Wednesday, December 21, 2011

People as digits on balance sheet in health care announcement

Editorial, Globe and Mail, December 21, 2011
The government is throwing the ball of innovation into the provinces’ court, where it belongs. The plan is generous (six per cent in each of the first three years, at least three per cent thereafter, and possibly more, depending on economic conditions), but not so generous that the provinces can sit back and attempt to do business as usual. The deal is to last 10 years, so the provinces can plan....
Six per cent a year is unsustainable. The provinces’ budgets would eventually be swallowed by Medicare. All that cash was the wrong kind of “fix” – it induced reliance, not change. The federal government is asserting, not abdicating, its role in maintaining a public health system. Now the provinces need to get to work.
"Asserting" by telling the provinces only the dollars available, will not assure Canadians of a common national set of standards, for wait times, for available procedures, for a single-payer system, for universal access and standards that are not determined by geography or economic development.
Tying the health care dollars to a per capita formula, dependent on the GDP of the province in the future, could result in dramatically divergent federal dollars, thereby devolving to a very uneven, and thereby unfair virtually non-system.
Health care tied to economic development...that is a concept born in the bowels of hell. There is no reason for a government, any government, to link the two. People get sick, often with or without sound economic prospects in their families, their towns and villages, and their provinces. Doctors will be more attracted to those provinces that boast  a high GDP where incomes are high and poverty and homeless are lower than other provinces.

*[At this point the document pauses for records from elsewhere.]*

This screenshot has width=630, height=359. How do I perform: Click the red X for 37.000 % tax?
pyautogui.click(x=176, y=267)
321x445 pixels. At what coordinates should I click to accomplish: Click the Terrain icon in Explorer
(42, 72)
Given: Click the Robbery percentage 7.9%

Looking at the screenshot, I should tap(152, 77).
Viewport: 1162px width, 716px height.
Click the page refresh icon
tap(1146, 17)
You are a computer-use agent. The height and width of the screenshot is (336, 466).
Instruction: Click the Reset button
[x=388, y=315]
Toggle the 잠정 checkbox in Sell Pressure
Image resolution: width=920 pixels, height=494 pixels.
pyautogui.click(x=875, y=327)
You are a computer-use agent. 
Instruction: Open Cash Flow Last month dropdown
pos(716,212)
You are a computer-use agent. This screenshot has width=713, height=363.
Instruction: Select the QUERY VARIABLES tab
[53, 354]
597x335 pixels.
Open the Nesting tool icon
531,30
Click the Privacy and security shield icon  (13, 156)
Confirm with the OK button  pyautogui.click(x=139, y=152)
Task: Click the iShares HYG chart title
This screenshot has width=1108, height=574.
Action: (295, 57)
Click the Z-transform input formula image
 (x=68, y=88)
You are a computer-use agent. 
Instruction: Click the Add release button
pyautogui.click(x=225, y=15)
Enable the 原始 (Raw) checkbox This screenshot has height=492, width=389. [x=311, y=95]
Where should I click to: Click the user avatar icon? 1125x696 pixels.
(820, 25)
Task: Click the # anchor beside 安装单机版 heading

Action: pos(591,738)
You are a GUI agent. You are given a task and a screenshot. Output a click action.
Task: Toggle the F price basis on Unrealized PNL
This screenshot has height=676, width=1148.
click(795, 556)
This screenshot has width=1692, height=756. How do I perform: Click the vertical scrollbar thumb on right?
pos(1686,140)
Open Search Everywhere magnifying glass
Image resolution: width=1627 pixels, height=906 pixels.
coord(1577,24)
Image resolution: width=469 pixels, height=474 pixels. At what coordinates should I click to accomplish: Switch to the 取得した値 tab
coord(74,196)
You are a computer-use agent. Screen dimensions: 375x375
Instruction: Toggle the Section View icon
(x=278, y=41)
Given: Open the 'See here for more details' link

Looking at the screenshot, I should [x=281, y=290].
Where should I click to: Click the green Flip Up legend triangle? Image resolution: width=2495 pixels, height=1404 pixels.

By this arrangement, the federal government is signally, under the rainbow banner of "provincial autonomy and innovation," that only the economic output is and will be the determining factor in health care funding. So, now, we see the government's footprints, of the ideological, corporate, private enterprise, profit-centred approach to everything as the determining criterion for health care funding.
Innovation is certainly required in the provision of health care. Reducing costs, and providing alternative models for care, for example increased home care for the elderly along with nurse and doctor visits, and incentivizing preventive health care delivery by all practitioners are just some obvious examples. However, setting the provinces to compete with one another, when the macro-economic conditions in one region could have a significant impact on the "economic" health of the province, without any specific government holding the "blame" card for such a development, could result in significant "punishment" of that province for no reason other than macro-economic trends.
Furthermore, "asserting" is just another more polite word for "dictating"...and the Globe is wrong to call the announcement leadership.
This government cannot, simply cannot, see or bring into focus, the people of this country, whether they live in Attawapiskat or Kelowna. This government sees them (us) only as digits on a budget sheet, not as breathing and autonomous individuals, and this reduction is part of the spill-off from a globalized economy in which all bow to the corporate, for-profit, monocular....ignoring the plight, and the potential plight of families and individuals.